Rscript scripts/plot_heterozygous_autosomal_allele_coverages_BH3-2.R
Rscript scripts/plot_heterozygous_autosomal_allele_coverages_Afus1.R
Rscript scripts/plot_heterozygous_autosomal_allele_coverages_Ocin2.R

and for females run

All females

  for ind in WW5-6 WW5-4 BH3-2 WW3-1 WW2-1 WW1-2 WW2-5 WW5-1 WW5-5 WW1-4 WW2-6 WW5-3; do
   Rscript scripts/plot_heterozygous_autosomal_allele_coverages.R "$ind" data/SNP_calls/run0/"$ind"_asn_snps.tsv figures/het_autosomal_allele_supports/"$ind".png;
  done

data to be deposited:

Heterozygous SNP analysis:

  • data/SNP_calls/freebayes_Afus_filt_sorted_BH3-2_X.tsv
  • data/SNP_calls/freebayes_Afus_filt_sorted_BH3-2_A.tsv
  • data/mapped_reads/Afus1_per_scf_cov_medians.tsv
  • data/SNP_calls/freebayes_Afus_filt_sorted_Afus1_A.tsv
  • data/SNP_calls/freebayes_Afus_filt_sorted_Afus1_X.tsv
  • data/SNP_calls/run0/*_asn_snps.tsv

Coverage plots:

  • data/mapped_reads/Afus1_cov_per_scf.tsv
  • data/mapped_reads/BH3-2_cov_per_scf.tsv
  • data/mapped_reads/Ocin2_cov_per_scf.tsv

Supplementary analyses

Potential causes of the inaccurately high estimate of sperm in Ocin2

Using mapped reads of Ocin2 to the reference genome (ID), we estimated 1n and 2n coverage to be 53.43x and 101.12x respectively. According to the two tissue model this would imply that Ocin2 - a species with completely regular meiosis, has ~10% of the body form of cells with the same number of sex chromosomes and

asn_tab <- read.table('tables/chr_assignments_Ocin1.tsv', header = T)
ind = 'Ocin2'
ind_tab <- asn_tab[asn_tab[, 'male_coverage'] < filt_quantile & asn_tab[, 'len'] > 20000, c('scf', 'len', 'male_coverage')]

cov_2n <- 101.1228
cov_1n <- 53.4376

png('figures/Ocin2_male_coverage_vs_scf_length.png')
  plot(ind_tab$male_coverage, log10(ind_tab$len), pch = 20, xlab = 'Coverage', ylab = 'log10 Scaffold length', main = 'mapping coverage vs scaffold length in O. cincta male')
  lines(c(53.3, 53.3), c(min(log10(ind_tab$len)), 6), lwd = 2, col = 'red')
  lines(c(101.15, 101.15), c(min(log10(ind_tab$len)), 6), lwd = 2, lty = 2, col = 'red')
  legend('topright', bty = 'n', c('1n coverage est', '2n coverage est'), lty = c(1, 2), lwd = 2, col = 'red')
dev.off()

Looking at this plot, it is very clear that at leas some of the long scaffolds are in part missabled or with large scale structural variations. Scaffolds that have a few hundred thousand bases are expected to have the mean mapping coverage very close to the expected value, however, we do see substantial number of data points that are in between of the two distributions and therefore are likely representing a chimera of long stretches of sequences that are in one or two genomic copies in the male genome. These streches might be either large scale deletions or misassembled pieces of the X chromosome.

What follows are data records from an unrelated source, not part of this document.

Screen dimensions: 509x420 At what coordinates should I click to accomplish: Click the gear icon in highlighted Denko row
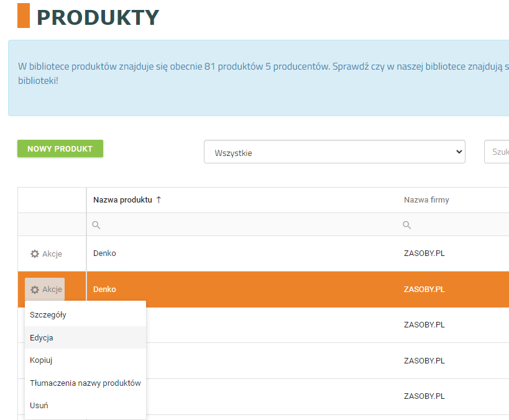tap(35, 290)
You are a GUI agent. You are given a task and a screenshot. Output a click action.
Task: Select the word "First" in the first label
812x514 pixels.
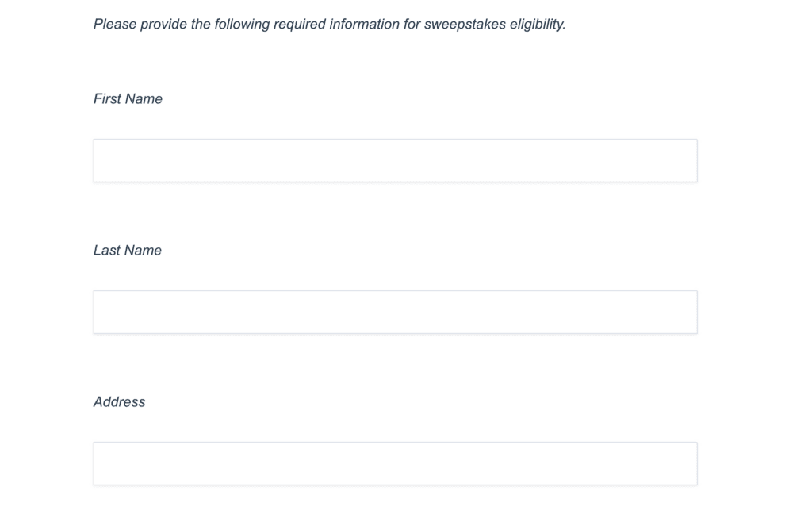(107, 98)
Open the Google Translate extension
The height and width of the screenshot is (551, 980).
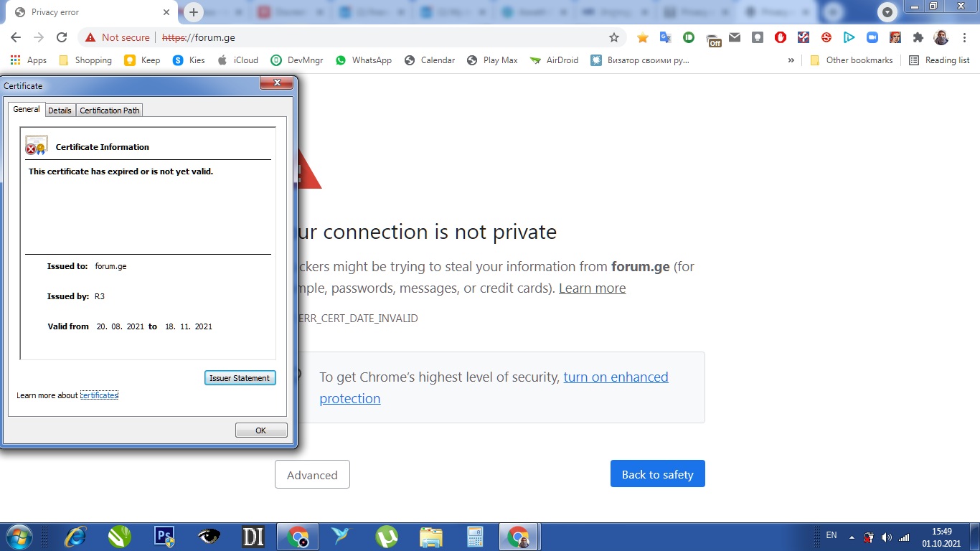[665, 37]
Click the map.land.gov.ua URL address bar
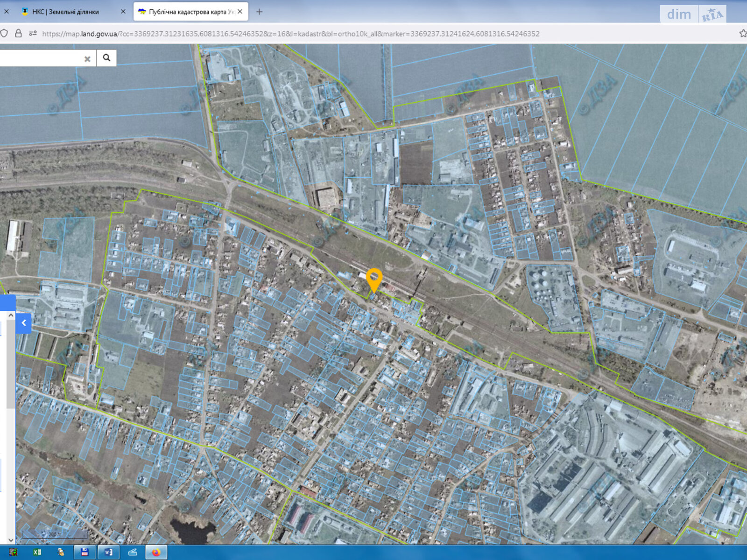Screen dimensions: 747x560 pos(289,34)
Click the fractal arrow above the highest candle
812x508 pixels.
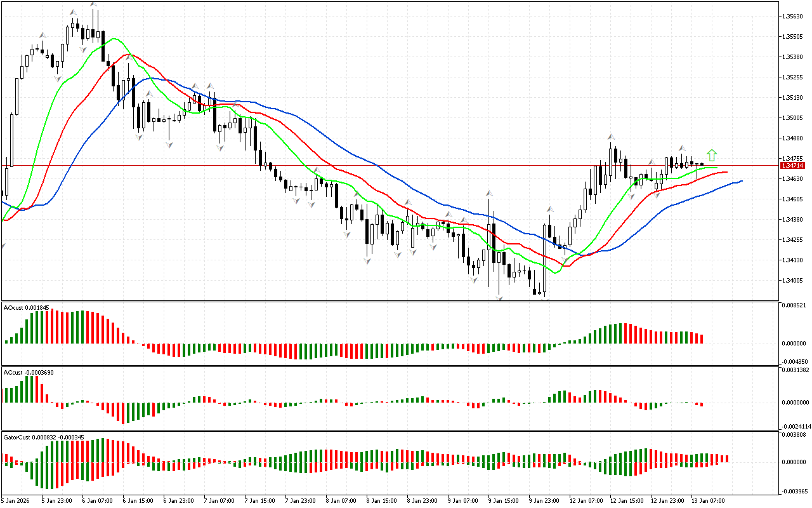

Every assembly error or structural variation will cause that the mean scaffold mapping covrerage will be somewhere between true 1n and 2n coverage. Hence, the two peaks will always be closer to each other than they would exected to be in perfect data which implies that these errors will bias and inflate the estimate.